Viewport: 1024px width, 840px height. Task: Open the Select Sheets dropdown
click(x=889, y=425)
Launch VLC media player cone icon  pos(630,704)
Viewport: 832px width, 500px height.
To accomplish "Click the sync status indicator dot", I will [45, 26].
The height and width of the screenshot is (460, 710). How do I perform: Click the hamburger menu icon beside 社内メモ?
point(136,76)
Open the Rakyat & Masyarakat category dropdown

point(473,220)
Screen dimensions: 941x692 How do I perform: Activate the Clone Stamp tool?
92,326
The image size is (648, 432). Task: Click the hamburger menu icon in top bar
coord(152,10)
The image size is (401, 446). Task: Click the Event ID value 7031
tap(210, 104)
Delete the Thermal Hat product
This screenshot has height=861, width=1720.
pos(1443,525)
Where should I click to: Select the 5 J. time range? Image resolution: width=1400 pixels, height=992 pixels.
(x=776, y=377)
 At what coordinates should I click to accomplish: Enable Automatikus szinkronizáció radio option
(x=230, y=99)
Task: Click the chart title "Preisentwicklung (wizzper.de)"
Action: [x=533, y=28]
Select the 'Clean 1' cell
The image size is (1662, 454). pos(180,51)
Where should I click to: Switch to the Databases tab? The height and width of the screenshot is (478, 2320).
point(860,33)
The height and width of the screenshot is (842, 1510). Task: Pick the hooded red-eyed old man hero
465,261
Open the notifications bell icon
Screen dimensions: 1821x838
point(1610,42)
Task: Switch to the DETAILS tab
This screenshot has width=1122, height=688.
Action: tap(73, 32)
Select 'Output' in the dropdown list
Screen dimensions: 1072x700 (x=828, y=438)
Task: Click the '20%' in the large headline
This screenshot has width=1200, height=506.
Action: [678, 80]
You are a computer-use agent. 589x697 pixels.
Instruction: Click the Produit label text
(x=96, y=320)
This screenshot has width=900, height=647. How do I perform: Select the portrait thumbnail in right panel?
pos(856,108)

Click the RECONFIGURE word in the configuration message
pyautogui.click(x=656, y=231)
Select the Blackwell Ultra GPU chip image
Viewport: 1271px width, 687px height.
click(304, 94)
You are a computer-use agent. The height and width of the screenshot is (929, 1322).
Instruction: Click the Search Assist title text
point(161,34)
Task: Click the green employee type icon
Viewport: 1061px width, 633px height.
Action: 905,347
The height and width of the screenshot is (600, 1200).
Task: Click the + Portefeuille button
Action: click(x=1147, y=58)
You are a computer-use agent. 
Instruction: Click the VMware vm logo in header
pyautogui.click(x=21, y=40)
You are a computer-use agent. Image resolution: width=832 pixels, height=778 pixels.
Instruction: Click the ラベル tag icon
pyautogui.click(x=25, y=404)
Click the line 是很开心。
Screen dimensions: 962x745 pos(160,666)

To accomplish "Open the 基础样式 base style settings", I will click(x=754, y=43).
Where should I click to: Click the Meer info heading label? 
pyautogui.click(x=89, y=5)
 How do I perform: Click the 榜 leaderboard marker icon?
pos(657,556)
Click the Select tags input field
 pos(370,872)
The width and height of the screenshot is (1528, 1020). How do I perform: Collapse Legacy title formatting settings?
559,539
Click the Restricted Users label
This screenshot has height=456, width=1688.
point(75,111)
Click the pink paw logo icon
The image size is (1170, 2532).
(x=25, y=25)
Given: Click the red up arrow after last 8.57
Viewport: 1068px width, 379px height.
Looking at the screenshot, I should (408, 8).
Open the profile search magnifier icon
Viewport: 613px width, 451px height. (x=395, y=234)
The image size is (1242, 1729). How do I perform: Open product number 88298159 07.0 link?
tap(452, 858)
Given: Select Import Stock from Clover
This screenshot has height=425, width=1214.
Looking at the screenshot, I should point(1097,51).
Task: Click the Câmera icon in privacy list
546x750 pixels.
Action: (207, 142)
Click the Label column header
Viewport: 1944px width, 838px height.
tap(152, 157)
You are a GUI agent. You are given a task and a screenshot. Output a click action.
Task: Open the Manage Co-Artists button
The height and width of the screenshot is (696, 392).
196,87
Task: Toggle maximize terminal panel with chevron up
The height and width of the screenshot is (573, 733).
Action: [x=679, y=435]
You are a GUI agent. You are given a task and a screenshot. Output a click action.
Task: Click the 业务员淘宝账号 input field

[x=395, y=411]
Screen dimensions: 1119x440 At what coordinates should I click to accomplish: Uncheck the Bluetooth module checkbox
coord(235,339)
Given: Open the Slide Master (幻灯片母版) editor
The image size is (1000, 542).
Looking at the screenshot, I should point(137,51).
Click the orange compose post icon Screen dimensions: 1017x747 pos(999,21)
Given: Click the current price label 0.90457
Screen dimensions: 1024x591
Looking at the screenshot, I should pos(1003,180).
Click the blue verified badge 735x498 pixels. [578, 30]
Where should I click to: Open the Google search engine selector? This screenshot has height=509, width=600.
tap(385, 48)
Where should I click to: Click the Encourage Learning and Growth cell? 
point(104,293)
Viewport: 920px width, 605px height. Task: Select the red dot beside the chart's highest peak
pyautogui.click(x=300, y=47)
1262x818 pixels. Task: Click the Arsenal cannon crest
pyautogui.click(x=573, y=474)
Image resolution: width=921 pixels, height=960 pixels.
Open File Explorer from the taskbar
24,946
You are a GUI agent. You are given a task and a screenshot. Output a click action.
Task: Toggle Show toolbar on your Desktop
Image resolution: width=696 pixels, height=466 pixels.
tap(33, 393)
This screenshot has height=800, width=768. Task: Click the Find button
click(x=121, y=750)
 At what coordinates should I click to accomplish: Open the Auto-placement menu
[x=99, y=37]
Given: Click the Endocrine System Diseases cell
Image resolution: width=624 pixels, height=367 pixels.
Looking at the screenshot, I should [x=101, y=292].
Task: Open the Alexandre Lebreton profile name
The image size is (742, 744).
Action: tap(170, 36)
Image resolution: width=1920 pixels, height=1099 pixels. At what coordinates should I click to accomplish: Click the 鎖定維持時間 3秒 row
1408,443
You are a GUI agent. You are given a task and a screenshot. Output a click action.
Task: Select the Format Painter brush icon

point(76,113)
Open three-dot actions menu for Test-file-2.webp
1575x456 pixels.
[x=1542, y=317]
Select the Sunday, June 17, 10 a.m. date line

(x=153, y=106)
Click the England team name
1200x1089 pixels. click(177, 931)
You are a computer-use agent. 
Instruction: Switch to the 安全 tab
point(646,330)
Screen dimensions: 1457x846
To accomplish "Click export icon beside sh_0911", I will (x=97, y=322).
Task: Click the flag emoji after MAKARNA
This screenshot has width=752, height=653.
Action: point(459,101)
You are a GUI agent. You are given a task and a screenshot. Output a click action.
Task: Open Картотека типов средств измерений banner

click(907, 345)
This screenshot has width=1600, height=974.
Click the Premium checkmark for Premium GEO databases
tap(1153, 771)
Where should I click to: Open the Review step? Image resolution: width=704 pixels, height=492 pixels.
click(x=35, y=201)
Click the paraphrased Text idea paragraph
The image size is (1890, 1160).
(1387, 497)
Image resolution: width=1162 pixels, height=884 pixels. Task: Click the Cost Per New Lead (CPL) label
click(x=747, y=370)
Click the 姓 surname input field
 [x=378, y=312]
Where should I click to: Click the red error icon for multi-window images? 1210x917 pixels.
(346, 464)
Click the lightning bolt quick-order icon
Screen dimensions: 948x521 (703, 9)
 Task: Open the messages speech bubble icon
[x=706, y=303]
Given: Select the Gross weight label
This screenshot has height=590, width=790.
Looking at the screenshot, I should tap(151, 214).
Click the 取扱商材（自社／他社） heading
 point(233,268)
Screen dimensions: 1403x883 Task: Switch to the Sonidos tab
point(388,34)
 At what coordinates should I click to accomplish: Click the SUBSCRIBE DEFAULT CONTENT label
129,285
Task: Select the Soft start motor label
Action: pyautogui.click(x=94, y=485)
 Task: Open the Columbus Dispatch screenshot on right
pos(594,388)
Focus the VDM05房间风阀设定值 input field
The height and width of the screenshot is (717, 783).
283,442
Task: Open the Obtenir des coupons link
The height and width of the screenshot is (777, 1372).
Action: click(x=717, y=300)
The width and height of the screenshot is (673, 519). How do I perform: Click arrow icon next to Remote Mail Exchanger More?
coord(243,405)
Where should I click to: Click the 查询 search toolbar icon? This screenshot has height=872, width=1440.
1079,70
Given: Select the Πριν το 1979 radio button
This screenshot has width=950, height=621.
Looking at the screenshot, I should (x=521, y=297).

● ABOUT THIS TASK
Read each line of the material, and wherever the word "Toggle" turns up, copy that line.

● ANSWER SECTION
Task: Toggle maximize terminal panel with chevron up
Task: Toggle Show toolbar on your Desktop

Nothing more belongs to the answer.